ABOUT THIS EXERCISE
Filter the entries for the word "showing". Copy each line that has it.

DATA FOR THE TASK

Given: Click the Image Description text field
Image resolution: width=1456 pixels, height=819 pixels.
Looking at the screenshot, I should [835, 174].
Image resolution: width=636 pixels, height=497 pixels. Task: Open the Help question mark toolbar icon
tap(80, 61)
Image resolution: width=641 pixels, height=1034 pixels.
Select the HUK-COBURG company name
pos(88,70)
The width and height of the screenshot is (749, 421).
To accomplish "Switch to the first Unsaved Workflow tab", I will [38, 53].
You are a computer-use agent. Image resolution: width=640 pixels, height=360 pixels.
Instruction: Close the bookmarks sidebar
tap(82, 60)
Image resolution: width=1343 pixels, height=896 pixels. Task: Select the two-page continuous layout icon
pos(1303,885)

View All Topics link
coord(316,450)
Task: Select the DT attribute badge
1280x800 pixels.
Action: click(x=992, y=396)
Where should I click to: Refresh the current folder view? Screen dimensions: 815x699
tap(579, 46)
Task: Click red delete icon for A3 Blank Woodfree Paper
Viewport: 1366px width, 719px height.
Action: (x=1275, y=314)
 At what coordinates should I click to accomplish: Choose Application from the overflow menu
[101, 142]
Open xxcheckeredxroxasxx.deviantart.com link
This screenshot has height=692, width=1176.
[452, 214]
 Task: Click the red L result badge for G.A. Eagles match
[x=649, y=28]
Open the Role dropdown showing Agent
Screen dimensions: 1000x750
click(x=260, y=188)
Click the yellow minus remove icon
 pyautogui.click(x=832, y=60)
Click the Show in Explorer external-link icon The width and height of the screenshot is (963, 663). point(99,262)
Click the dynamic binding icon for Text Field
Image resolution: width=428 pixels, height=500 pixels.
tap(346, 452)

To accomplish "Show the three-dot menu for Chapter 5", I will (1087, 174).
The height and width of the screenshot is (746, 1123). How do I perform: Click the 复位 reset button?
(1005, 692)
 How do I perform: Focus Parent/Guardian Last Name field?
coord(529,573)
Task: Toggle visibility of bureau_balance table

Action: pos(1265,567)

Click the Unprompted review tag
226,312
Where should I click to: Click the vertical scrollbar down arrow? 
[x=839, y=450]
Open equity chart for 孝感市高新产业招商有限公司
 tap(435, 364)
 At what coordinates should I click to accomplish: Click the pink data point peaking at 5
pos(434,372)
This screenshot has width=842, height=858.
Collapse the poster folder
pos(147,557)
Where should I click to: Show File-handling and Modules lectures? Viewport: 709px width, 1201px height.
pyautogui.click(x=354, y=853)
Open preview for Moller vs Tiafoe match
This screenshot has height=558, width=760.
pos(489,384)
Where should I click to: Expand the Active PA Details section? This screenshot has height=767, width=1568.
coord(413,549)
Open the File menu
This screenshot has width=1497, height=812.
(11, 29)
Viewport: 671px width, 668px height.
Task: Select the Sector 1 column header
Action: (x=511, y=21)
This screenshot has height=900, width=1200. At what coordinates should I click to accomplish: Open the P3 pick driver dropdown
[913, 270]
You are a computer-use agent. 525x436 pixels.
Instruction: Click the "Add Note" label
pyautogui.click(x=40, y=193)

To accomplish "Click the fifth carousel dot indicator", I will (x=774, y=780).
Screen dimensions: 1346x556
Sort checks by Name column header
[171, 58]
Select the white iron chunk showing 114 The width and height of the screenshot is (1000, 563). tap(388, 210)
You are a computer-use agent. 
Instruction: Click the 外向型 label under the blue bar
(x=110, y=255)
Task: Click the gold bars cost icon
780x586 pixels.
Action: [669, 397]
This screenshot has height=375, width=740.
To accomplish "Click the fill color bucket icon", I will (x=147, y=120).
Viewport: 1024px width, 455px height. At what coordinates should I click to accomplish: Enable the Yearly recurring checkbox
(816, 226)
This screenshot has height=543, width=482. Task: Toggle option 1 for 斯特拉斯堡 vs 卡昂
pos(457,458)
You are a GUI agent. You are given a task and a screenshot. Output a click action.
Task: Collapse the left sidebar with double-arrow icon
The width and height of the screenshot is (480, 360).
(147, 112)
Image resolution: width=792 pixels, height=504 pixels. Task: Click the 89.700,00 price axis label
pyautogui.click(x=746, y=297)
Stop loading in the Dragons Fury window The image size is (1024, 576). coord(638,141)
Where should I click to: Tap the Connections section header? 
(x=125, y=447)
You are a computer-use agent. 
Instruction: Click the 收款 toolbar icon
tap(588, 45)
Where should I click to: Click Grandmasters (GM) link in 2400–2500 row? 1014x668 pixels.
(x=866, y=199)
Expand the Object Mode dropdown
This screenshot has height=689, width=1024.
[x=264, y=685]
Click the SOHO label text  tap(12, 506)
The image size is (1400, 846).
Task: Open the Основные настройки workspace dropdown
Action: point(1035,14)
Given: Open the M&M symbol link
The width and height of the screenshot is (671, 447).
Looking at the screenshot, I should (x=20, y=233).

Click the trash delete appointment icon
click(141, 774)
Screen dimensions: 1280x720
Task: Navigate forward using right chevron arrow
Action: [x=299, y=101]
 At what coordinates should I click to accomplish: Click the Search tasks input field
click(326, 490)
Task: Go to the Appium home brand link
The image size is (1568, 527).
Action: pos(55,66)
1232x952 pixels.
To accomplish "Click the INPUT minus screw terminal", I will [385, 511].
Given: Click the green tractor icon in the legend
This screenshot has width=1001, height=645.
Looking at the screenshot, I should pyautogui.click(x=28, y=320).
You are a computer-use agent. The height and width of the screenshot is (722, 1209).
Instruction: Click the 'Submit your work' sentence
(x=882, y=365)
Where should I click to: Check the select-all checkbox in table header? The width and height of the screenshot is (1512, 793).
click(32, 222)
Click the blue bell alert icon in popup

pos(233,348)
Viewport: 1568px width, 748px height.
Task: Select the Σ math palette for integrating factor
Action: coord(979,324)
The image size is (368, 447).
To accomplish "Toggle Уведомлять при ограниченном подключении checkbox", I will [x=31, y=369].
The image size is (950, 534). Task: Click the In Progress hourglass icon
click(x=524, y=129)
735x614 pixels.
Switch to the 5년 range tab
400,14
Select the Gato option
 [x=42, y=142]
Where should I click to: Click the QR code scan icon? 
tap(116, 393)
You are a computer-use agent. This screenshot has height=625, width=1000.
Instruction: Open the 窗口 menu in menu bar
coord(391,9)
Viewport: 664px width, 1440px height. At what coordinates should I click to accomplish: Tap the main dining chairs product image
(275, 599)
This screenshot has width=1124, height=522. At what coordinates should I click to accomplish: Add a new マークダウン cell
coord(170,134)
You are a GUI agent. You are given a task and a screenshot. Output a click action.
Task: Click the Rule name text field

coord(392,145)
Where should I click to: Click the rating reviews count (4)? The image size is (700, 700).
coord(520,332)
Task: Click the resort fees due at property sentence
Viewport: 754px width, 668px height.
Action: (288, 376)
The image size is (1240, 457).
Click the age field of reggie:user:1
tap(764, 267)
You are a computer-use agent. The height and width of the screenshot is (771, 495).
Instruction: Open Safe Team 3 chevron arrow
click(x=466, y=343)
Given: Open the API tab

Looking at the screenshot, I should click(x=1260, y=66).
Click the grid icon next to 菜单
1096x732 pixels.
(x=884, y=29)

WRITTEN SOLUTION
Open the Role dropdown showing Agent
Select the white iron chunk showing 114 The width and height of the screenshot is (1000, 563). tap(388, 210)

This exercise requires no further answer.